La méthode des résidus

Cet état de la société se manifeste par la prolifération des fausses informations, des manipulations médiatiques et des discours trompeurs qui façonnent la perception du public et influencent les décisions politiques. Avec Pastef, plus le mensonge est gros, plus une bonne partie de l’opinion y croit, aidée en cela par des journalistes, chroniqueurs. C’est une indifférence à la vérité. Peu importe que ce qui est dit soit vrai ou faux, l’essentiel, c’est que ce soit dit et que suffisamment de personnes aient envie d’y croire. Nous sommes dans l’ère où la parole politique permet de dire tout et n’importe quoi, qu’il n’est plus permis d’être lié par le réel, le vrai.»

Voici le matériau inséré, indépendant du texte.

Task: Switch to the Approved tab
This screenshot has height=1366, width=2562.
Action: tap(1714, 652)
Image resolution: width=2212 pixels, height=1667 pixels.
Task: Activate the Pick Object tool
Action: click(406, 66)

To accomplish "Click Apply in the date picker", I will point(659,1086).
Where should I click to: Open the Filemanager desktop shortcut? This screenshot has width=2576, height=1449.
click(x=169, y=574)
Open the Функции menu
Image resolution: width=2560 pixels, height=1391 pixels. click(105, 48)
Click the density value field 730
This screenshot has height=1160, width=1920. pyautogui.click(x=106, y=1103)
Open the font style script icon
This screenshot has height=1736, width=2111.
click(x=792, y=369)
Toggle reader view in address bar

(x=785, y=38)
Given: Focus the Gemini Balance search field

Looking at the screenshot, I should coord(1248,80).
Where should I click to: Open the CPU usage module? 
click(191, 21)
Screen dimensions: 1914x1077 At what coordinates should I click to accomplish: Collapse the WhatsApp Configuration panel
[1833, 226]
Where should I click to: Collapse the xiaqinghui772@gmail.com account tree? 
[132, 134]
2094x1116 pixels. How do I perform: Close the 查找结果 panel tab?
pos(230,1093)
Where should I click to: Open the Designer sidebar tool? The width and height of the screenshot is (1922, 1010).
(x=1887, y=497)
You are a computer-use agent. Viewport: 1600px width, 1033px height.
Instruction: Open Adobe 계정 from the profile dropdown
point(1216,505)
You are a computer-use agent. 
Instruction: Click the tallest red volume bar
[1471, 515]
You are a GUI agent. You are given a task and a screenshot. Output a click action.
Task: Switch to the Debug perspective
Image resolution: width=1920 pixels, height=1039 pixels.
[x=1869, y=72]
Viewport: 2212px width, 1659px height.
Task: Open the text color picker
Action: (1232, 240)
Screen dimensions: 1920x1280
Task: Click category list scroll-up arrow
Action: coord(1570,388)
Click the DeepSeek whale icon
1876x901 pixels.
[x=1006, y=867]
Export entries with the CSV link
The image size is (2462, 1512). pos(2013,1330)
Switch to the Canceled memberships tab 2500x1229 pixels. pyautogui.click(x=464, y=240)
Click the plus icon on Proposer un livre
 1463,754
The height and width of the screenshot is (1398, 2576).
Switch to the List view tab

Cela s’est encore vérifié cette semaine, avec la décision du Conseil qui a cassé l’âme (article premier) de la proposition de loi dite Amadou Bâ, portant interprétation de la loi d’amnistie de mars 2024. En lieu et place d’une interprétation, la majorité mécanique de Pastef avait en réalité tenté de modifier la loi d’amnistie. Ce qui fait que la loi dite interprétative était aussi dangereuse que la loi d’amnistie elle-même. C’est ainsi que l’immense analyste, chroniqueur-tailleur Abdou Nguer avait déjà prévenu que cette loi votée dans le «diaay doolé» (loi du plus fort) et le «maa tey» (je-m’en-foutisme) violait la Constitution.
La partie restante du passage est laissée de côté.